Troubled datasets

FER-2013 is a dataset, or collection of nearly thirty thousand images (28,709 to be exact) where each image has been assigned one of seven "labels": anger, disgust, fear, happiness, sadness, surprise, or neutral. The dataset is used to train a statistical model which then allows a computer program to automatically classify new (as yet unseen) images based on the original seven emotional labels. FER stands for "Facial Expression Recognition" and was part of a set of three "challenges" that took place at the 30th International Conference on Machine Learning held in 2013 in Atlanta, Georgia (USA). The FER2013 dataset was created by Pierre Luc Carrier and Aaron Courville at the University of Montreal as part of a long term research project into machine learning techniques as applied to images.

The dataset was created using the Google image search API to search for images of faces that match a set of 184 emotion-related keywords like “blissful”, “enraged,” etc. These keywords were combined with words related to gender, age or ethnicity, to obtain nearly 600 strings which were used as facial image search queries.

The first 1000 images returned for each query were kept for the next stage of processing. OpenCV face recognition was used to obtain bounding boxes around each face in the collected images. Human labelers than rejected incorrectly labeled images, corrected the cropping if necessary, and filtered out some duplicate images. Approved, cropped images were then resized to 48x48 pixels and converted to grayscale.
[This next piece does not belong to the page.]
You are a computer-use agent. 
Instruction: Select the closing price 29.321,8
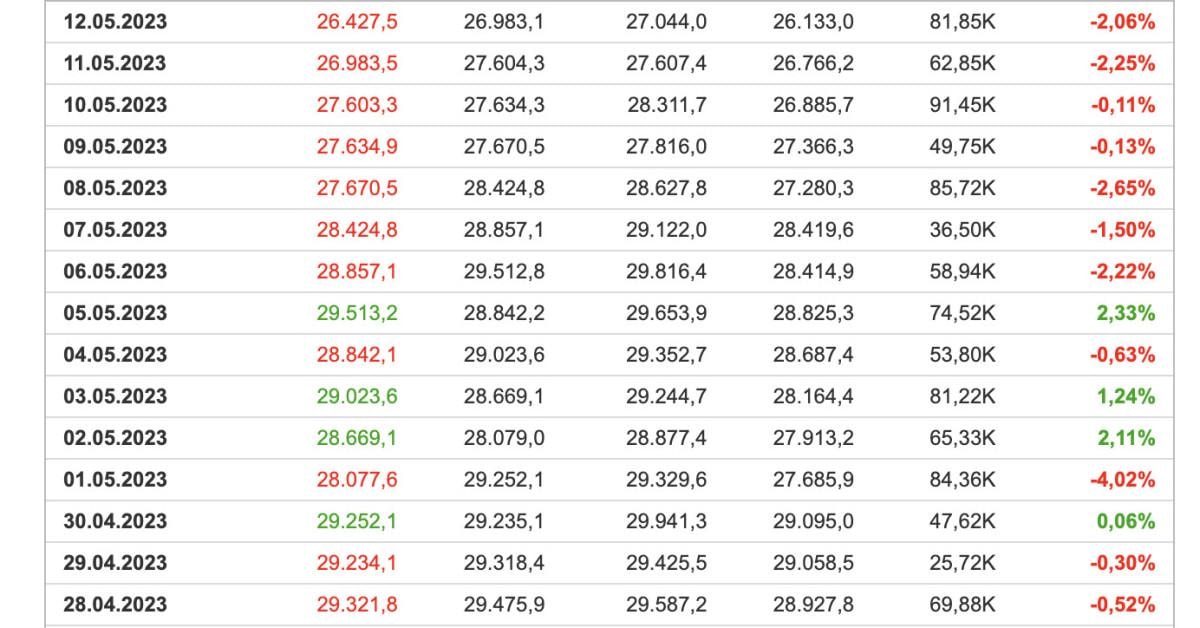tap(357, 604)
Mehdi Mirza and Ian Goodfellow prepared a subset of the images for this contest, and mapped the fine-grained emotion keywords into the same seven broad categories used in the Toronto Face Database. The resulting dataset contains 35887 images, with 4953 “Anger” images, 547 “Disgust” images, 5121 “Fear” images, 8989 “Happiness” images, 6077 “Sadness” images, 4002 “Surprise” images, and 6198 “Neutral” images. (pp. 3-4, Challenges in Representation Learning: A report on three machine learning contests. Goodfellow et al. 2013 https://arxiv.org/pdf/1307.0414.pdf)

One motivation for representation learning is that learning algorithms can design features better and faster than humans can. To this end, we will hold one challenge that does not explicitly require that entries use representation learning. Rather, we will introduce an entirely new dataset and invite competitors from all related communities to solve it. The dataset for this challenge will be a facial expression classification dataset that we have assembled from the internet and has not yet been distributed publicly.

The first place winner of each contest will receive $300 and the second place winner will receive $150. The prize money was generously provided by Google, Inc. source

The "labels"

(0=Angry, 1=Disgust, 2=Fear, 3=Happy, 4=Sad, 5=Surprise, 6=Neutral)